Tri-City Herald
October 6, 2003

Umatilla Chemical Depot resumes test burning

By Kathleen Gilstrap
Herald Oregon bureau

HERMISTON -- Test burning in a furnace that eventually will destroy explosives and rockets loaded with nerve and mustard agents began a few weeks ago at the Umatilla Chemical Depot.

The Oregon Department of Environmental Quality shut down the deactivation furnace in June because the levels of antimony and nickel emitted exceeded the amounts allowed by the state. The levels posed no danger to people or the environment, health officials said then.

Sue Oliver, spokeswoman for the DEQ, said the agency gave Washington Demilitarization Co., the firm handling the incineration of the chemicals and weapons stored at the depot, permission to resume burning in the furnace Aug. 22.

The company uses industrial chemicals during the so-called surrogate burns.

Crindalyn Lyster, a representative for Washington Demilitarization, said the deactivation furnace is being tested with ethyl glycol, titanium dioxide, metal oxide, monochlorobenzene and hexachloroethane.
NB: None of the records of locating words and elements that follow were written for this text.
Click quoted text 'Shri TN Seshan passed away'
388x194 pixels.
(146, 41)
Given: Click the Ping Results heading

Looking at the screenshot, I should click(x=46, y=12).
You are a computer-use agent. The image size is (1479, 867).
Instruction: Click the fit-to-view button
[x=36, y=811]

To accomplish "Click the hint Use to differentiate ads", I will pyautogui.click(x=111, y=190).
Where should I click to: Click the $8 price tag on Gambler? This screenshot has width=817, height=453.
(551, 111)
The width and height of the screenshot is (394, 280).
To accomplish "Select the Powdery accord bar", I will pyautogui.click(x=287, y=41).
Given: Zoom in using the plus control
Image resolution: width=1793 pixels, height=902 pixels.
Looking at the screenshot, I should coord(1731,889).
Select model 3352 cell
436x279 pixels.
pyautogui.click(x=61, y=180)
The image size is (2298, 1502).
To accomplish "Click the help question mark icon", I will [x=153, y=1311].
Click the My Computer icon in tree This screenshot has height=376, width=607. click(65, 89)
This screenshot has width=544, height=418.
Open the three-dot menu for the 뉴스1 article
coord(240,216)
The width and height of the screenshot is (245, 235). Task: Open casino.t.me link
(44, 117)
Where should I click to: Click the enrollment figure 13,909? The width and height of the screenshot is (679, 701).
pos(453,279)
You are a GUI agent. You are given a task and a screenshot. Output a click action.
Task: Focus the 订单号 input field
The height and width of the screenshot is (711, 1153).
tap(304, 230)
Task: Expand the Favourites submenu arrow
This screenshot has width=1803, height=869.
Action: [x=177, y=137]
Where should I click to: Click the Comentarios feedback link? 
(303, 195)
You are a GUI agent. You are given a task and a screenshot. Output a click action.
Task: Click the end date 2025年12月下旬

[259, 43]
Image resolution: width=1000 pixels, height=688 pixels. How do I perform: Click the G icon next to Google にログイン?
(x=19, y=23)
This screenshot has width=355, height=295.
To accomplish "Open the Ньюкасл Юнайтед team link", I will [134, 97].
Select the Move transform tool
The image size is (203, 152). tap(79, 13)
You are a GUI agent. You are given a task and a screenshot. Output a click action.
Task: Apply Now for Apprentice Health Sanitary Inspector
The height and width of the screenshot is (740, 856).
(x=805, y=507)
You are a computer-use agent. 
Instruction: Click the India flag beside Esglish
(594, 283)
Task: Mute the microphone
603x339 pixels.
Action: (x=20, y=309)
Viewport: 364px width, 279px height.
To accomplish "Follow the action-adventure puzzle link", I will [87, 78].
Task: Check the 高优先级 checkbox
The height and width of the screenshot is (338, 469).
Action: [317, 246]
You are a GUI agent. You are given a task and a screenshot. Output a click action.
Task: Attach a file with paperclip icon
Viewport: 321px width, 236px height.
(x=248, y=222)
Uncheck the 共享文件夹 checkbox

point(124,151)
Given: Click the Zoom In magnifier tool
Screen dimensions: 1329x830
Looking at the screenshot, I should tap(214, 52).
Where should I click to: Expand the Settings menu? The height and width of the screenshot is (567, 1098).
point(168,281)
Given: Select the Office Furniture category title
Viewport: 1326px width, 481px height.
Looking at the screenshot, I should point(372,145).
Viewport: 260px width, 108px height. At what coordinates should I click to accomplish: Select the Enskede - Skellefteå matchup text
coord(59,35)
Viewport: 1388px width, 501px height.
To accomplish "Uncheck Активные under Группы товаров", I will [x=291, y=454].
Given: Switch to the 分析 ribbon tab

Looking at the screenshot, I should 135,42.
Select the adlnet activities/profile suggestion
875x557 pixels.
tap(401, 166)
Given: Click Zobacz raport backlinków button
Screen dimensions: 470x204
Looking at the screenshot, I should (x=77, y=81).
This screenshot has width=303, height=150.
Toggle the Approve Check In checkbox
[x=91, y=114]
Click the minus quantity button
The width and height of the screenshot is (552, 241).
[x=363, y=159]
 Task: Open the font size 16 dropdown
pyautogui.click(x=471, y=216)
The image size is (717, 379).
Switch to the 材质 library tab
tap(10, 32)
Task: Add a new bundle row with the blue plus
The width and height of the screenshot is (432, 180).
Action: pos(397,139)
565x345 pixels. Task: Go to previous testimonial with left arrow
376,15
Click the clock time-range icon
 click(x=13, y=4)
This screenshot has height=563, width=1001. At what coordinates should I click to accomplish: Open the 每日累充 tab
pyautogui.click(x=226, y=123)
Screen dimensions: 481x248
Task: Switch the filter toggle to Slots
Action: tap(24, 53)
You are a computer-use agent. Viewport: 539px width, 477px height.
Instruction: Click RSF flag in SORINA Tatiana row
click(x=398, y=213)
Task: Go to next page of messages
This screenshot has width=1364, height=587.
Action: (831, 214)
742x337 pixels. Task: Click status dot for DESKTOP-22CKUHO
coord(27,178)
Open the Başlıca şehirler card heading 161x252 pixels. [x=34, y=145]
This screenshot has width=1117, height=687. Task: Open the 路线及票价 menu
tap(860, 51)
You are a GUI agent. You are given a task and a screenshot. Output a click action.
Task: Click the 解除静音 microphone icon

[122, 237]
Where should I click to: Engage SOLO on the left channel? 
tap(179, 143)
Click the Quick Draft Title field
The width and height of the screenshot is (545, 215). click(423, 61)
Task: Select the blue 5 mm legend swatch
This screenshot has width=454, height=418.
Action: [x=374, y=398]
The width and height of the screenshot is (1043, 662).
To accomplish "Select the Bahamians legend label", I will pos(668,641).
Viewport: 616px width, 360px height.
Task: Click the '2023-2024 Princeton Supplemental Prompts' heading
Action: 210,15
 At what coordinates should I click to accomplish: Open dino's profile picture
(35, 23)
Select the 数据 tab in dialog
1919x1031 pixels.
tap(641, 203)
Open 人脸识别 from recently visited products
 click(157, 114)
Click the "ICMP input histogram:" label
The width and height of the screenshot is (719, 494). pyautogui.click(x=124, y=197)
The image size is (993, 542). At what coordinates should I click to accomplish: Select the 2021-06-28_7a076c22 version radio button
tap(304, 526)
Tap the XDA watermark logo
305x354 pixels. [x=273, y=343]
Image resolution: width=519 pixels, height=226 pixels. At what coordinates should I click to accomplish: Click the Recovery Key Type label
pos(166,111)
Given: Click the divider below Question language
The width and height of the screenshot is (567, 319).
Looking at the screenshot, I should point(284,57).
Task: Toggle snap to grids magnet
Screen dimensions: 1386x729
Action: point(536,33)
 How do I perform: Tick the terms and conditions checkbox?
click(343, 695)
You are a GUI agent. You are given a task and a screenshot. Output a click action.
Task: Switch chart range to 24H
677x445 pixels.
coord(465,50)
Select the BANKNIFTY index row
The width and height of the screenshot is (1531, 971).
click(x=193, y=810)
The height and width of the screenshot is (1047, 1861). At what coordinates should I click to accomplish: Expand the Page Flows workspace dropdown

Those are chemicals that simulate what will happen when the rockets and explosives are incinerated. The surrogate burning will last for 16 days.

Tests run during surrogate burns determine the equipment's operating parameters, Lyster said.

The depot, seven miles west of Hermiston, stores 220,604 munitions and containers filled with 7.4 million pounds of deadly nerve and mustard agents. The aging weapons have been stored at the depot since the early 1960s and are slated for destruction.

Washington Demilitarization officials said incinerators and staff will be ready to begin burning nerve agents and munitions in December, but they anticipate that burning won't start until early next year.

The company must have approval from the Oregon Environmental Quality Commission before incineration starts. That process will include public hearings.

A surrogate burn in one of two liquid incinerators at the depot was completed in early February. Tests on the other one, and on the metal parts furnace, will take place later this year.

The metal parts furnace was shut down by DEQ in late August because materials were burned without the pollution abatement system carbon filters operating.

Oliver said the company was given permission to resume burning Sept. 19.